>> Start Input records
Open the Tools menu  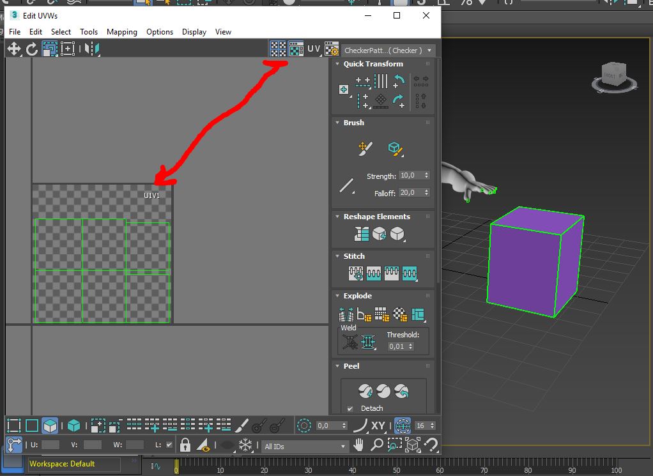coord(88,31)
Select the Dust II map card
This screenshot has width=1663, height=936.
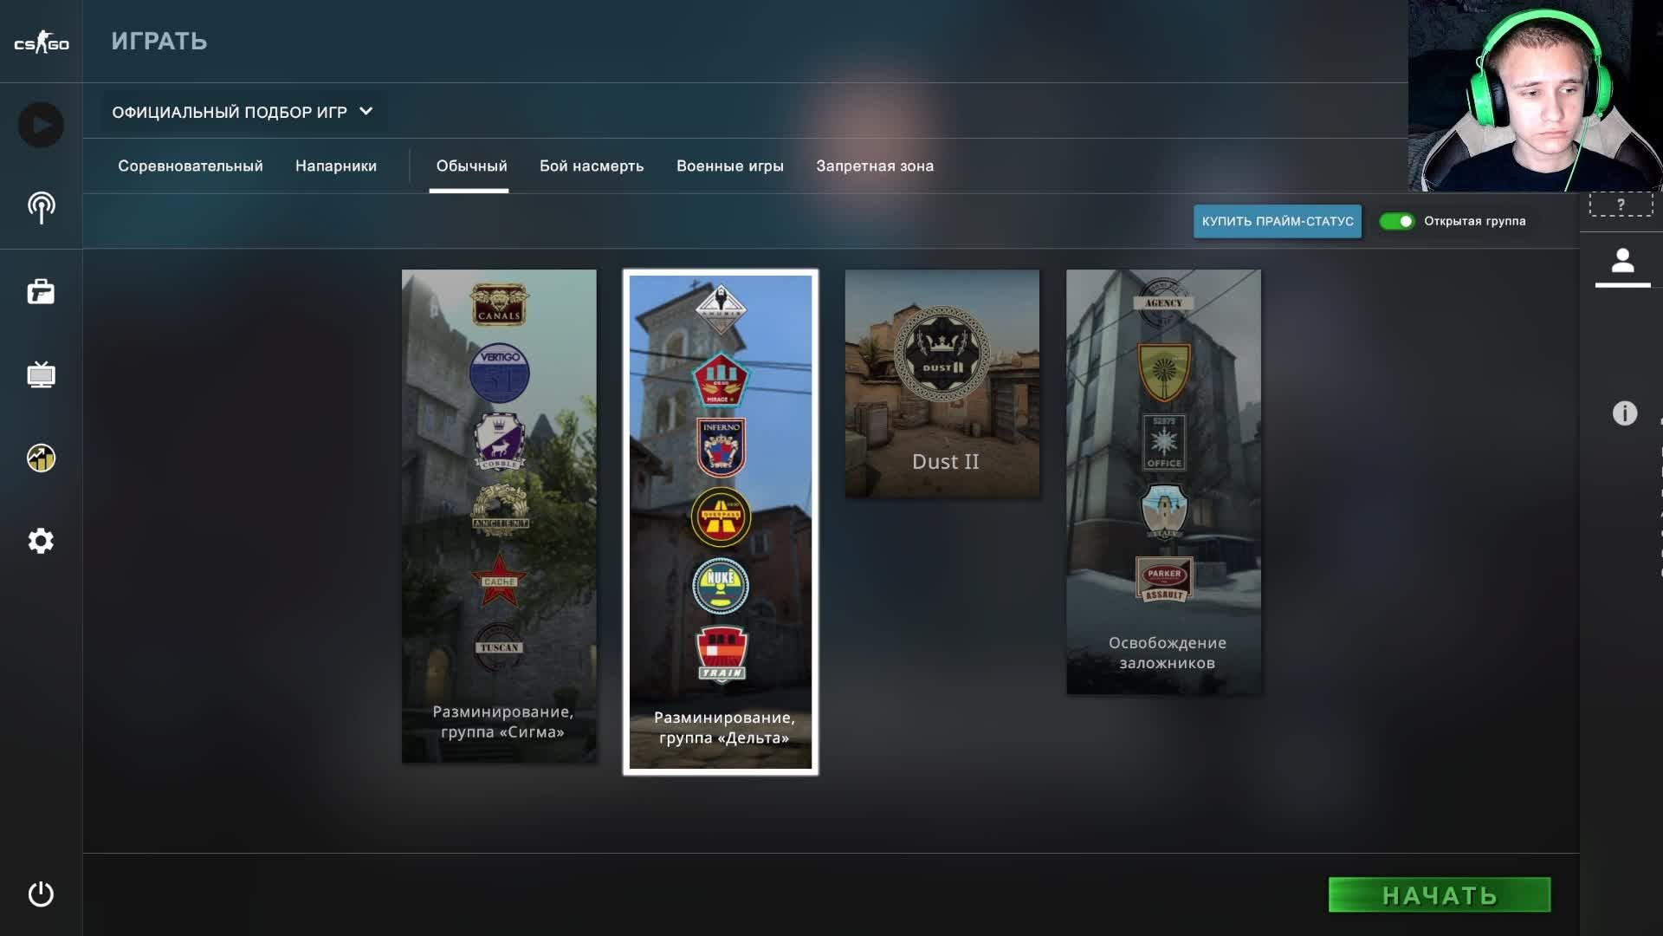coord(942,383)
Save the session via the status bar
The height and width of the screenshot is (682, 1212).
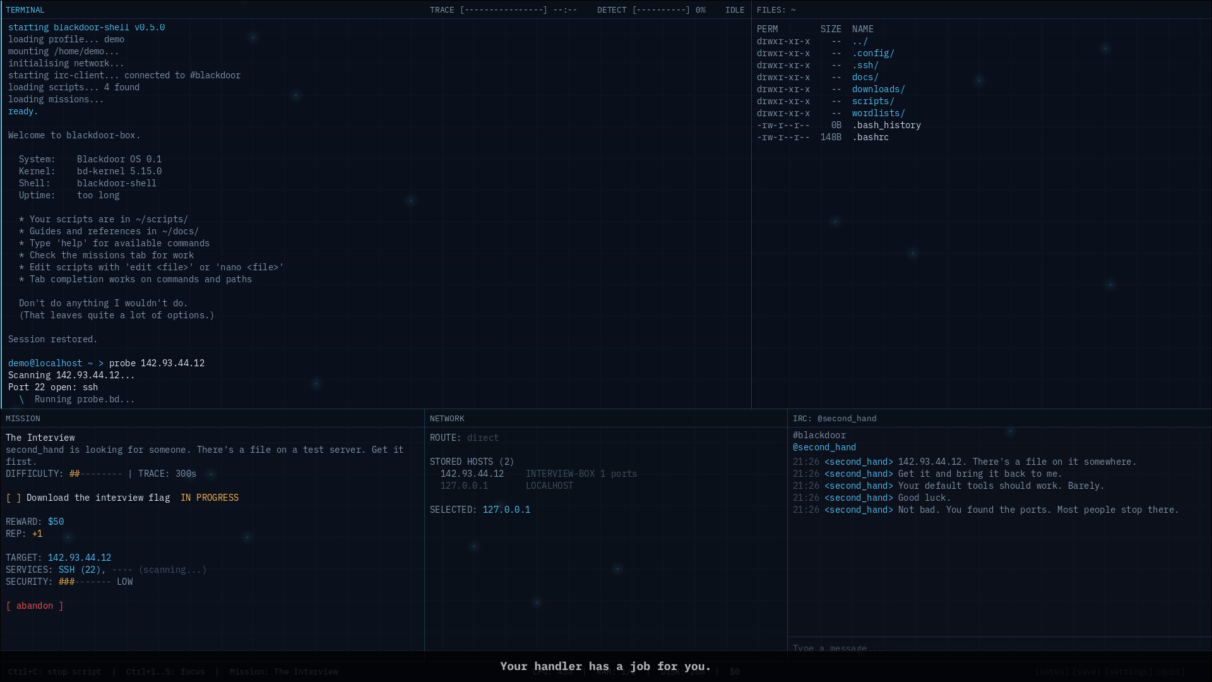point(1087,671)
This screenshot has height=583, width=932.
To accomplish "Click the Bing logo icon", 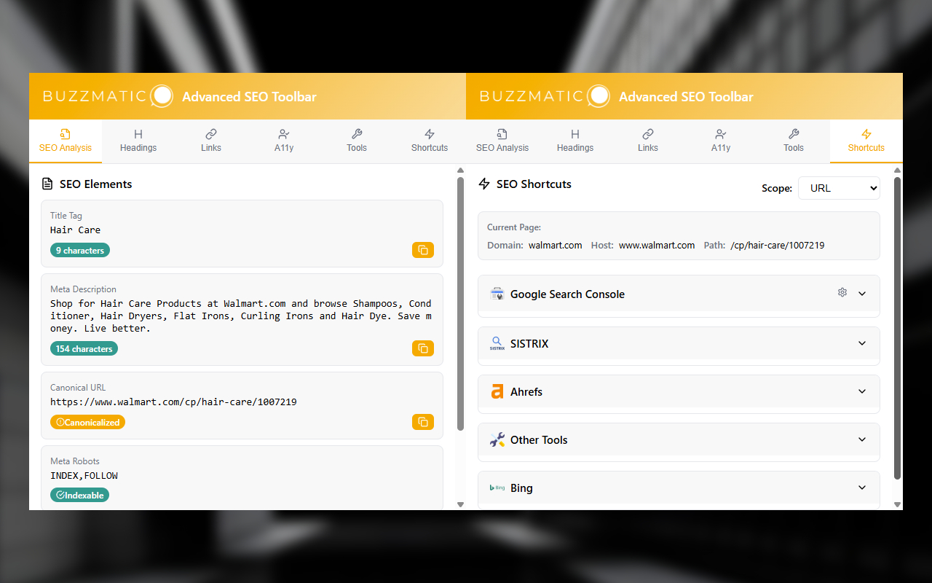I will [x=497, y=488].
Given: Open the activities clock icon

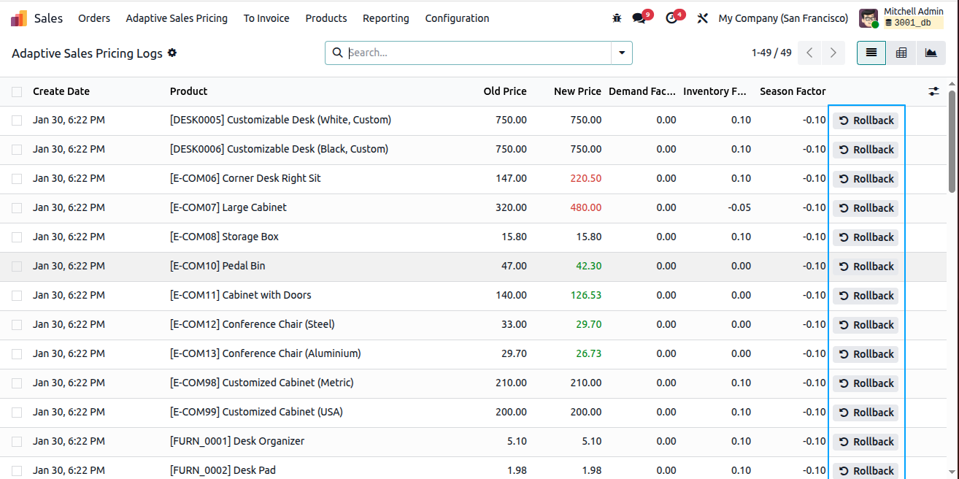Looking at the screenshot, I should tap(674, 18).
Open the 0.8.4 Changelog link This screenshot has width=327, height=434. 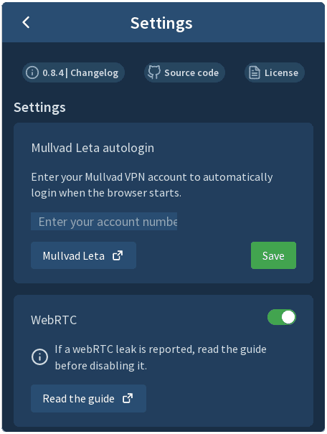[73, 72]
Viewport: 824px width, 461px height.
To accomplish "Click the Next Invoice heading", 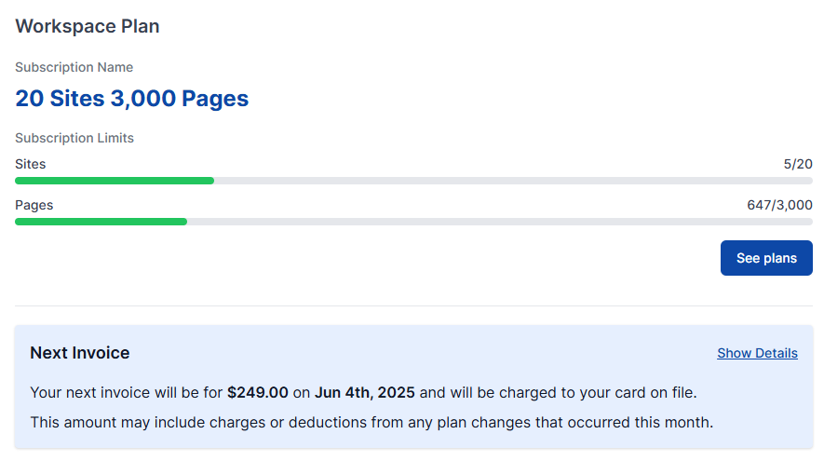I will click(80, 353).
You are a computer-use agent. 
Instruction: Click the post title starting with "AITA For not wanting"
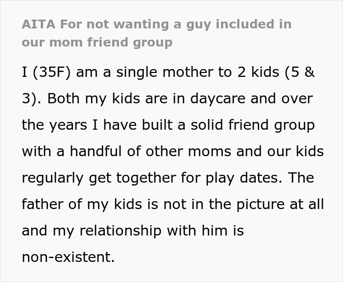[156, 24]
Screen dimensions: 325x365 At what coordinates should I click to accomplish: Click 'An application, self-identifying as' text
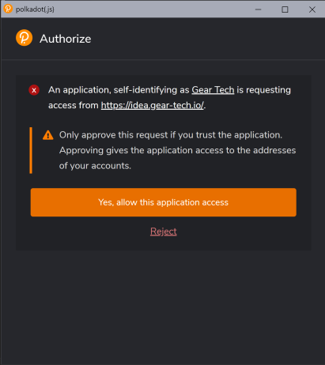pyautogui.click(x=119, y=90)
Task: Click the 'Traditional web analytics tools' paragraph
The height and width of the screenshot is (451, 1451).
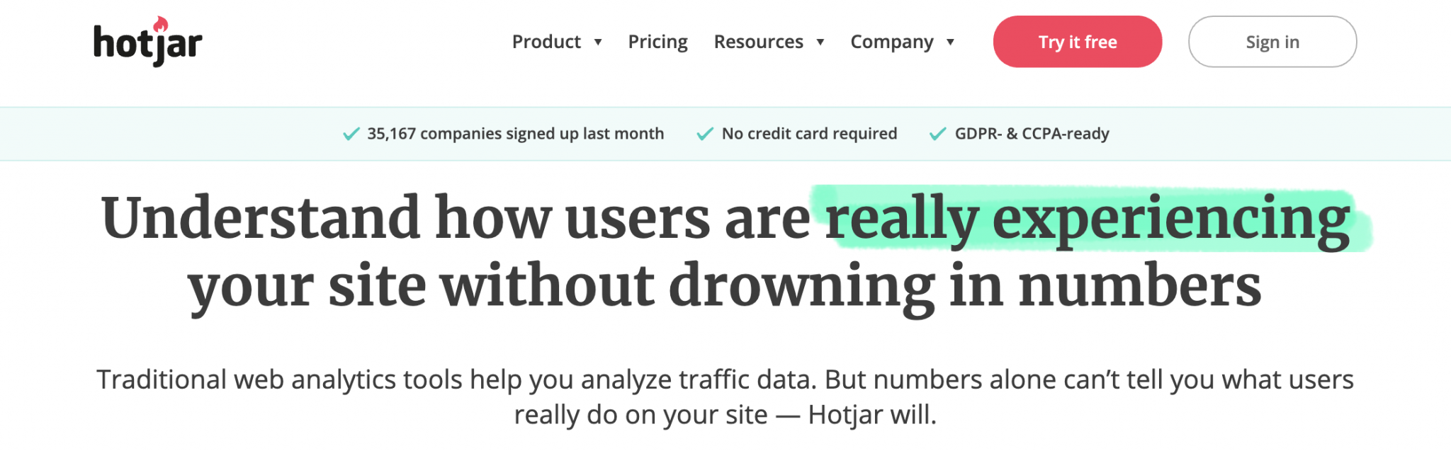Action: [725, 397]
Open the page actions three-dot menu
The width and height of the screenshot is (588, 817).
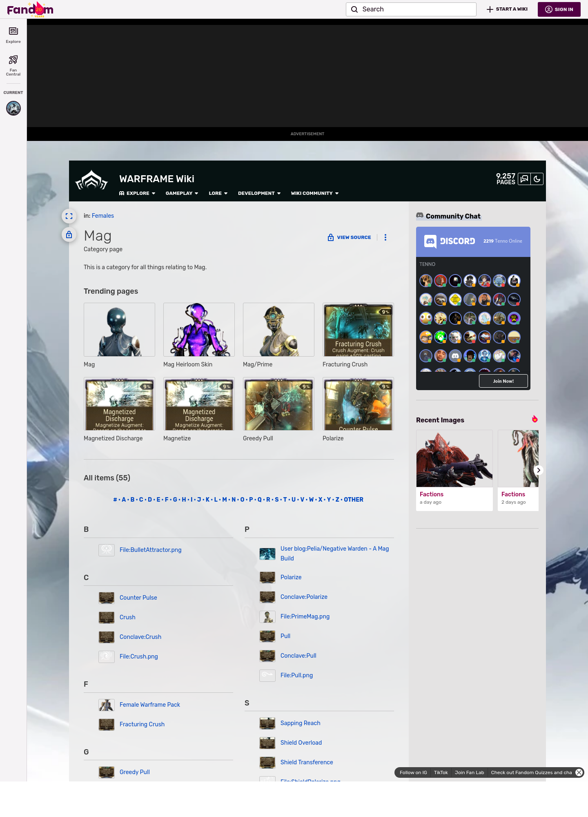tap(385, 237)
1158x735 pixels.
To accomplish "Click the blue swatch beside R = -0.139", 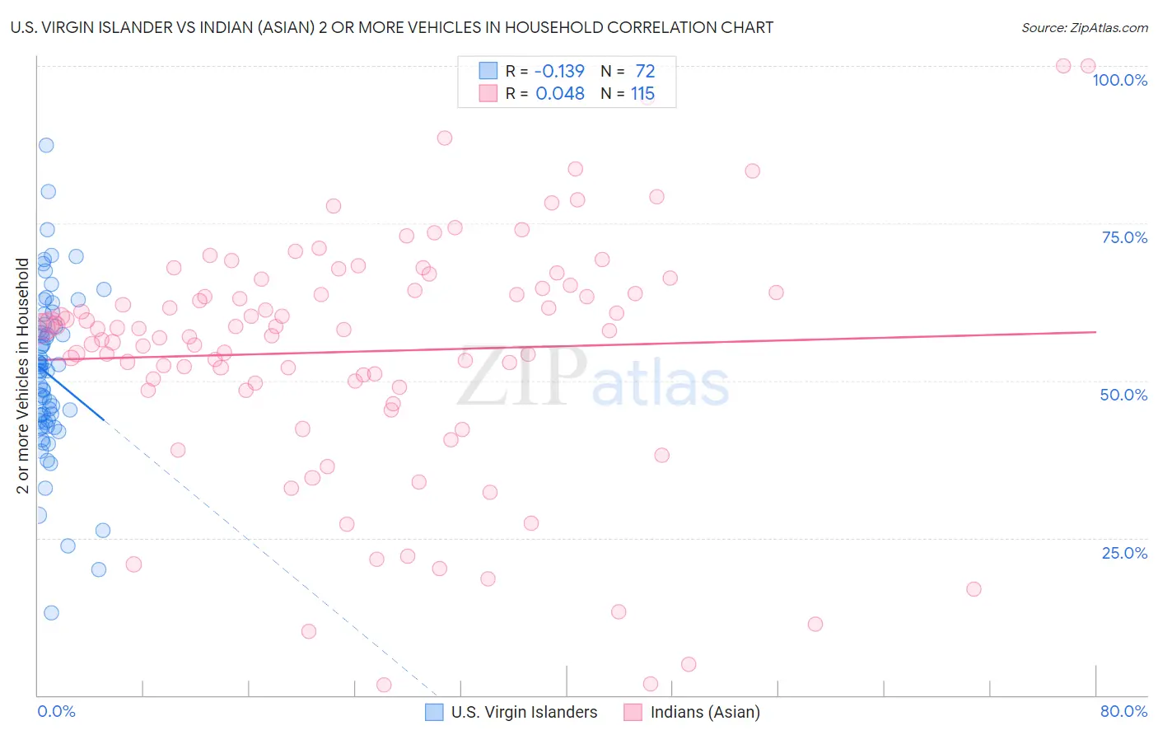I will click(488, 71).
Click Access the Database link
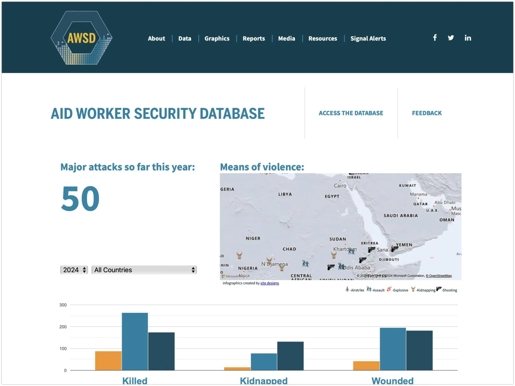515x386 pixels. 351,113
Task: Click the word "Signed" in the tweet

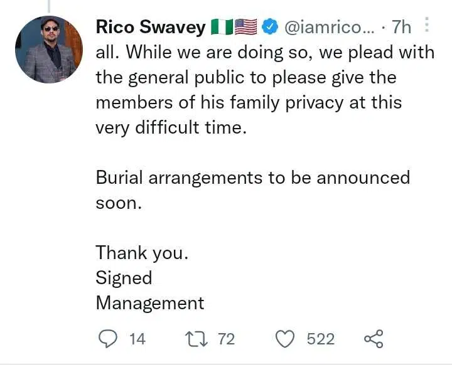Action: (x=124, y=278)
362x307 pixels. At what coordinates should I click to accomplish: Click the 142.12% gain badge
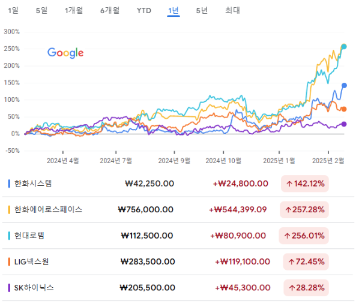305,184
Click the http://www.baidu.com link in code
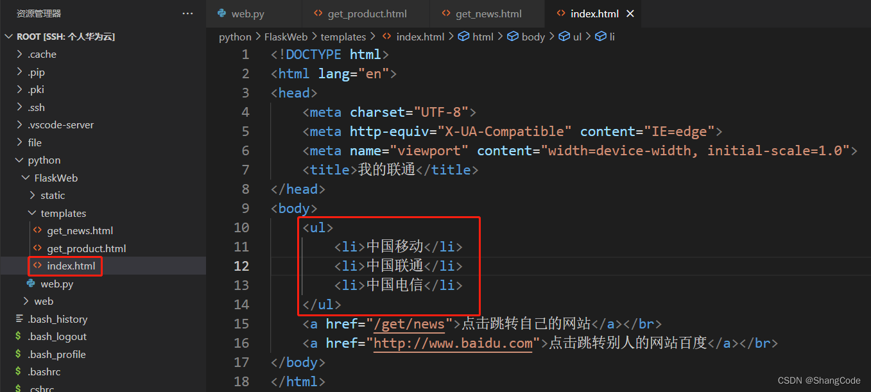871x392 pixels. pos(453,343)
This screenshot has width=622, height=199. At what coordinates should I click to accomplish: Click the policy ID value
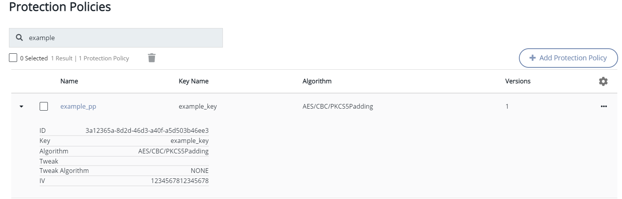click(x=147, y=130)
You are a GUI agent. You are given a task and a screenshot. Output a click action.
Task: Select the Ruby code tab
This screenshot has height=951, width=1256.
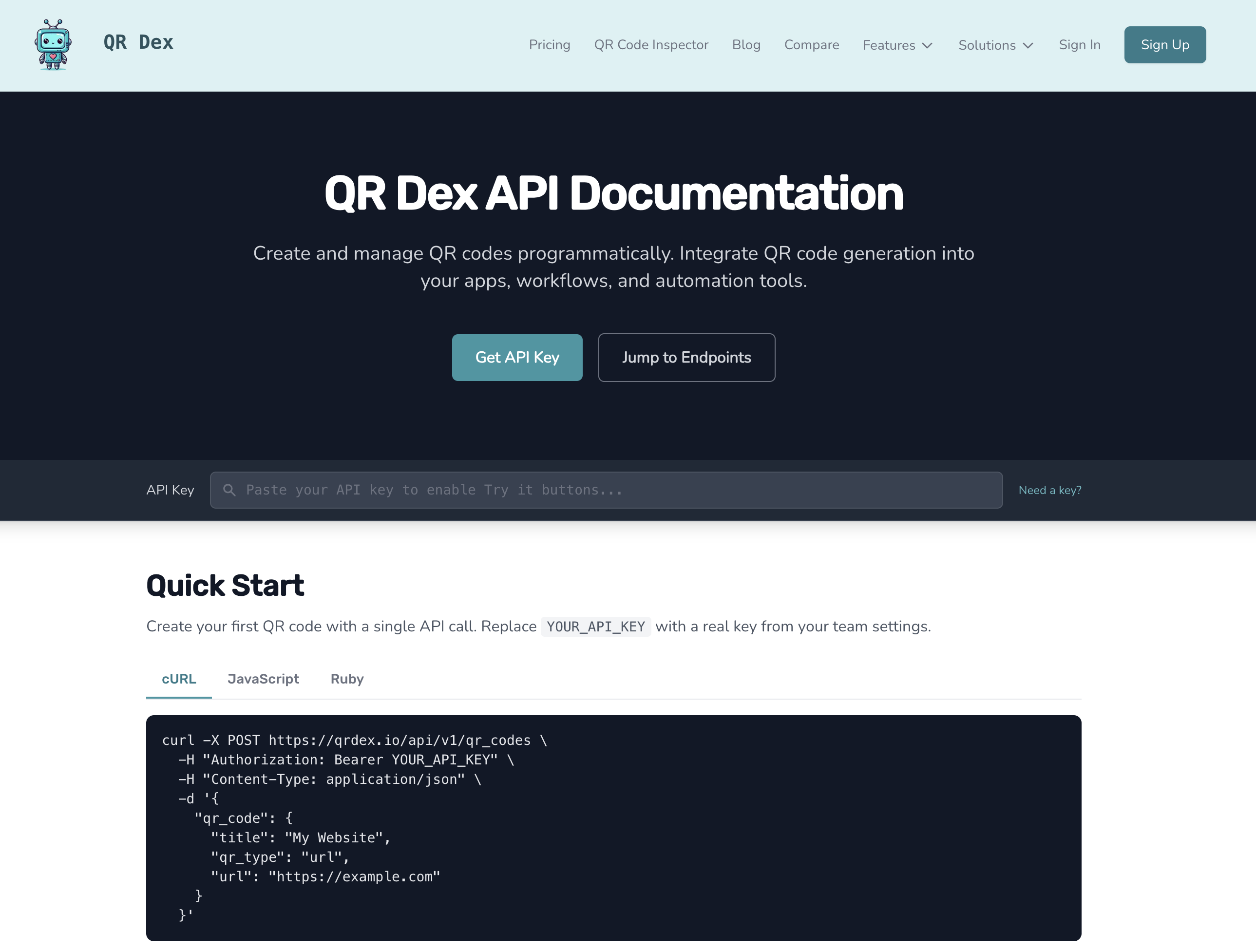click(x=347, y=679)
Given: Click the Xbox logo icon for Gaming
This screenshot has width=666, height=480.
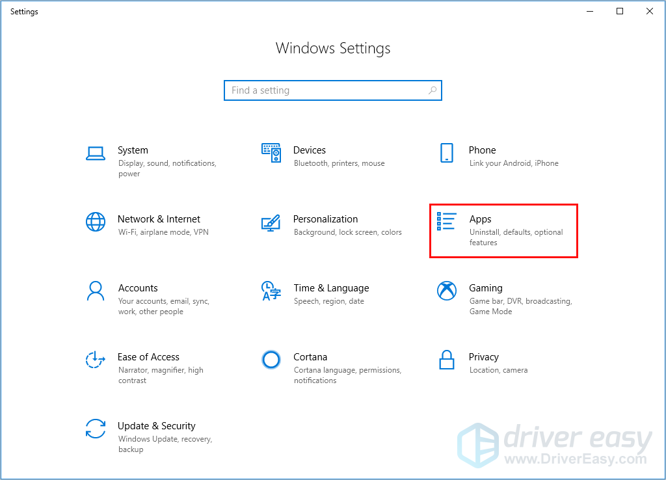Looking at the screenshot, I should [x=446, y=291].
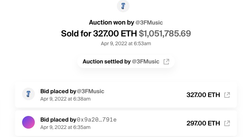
>> End Input records
To do — Rewrite the stretch of the records from the line that contains "Task: Click the word" through the line that contains "click(x=347, y=679)", replacing "badge" with "label" and keeping everything else the same. Leave the pictures out of your answer.

Task result —
Task: Click the word "Signed" in the tweet

Action: (x=124, y=278)
362x307 pixels. At what coordinates should I click to accomplish: Click the 142.12% gain label
305,184
Click the http://www.baidu.com link in code
871x392 pixels. pos(453,343)
This screenshot has width=622, height=199. At what coordinates should I click to accomplish: Click the policy ID value
click(x=147, y=130)
You are a GUI agent. You are given a task and a screenshot. Output a click action.
Task: Select the Ruby code tab
This screenshot has height=951, width=1256.
click(x=347, y=679)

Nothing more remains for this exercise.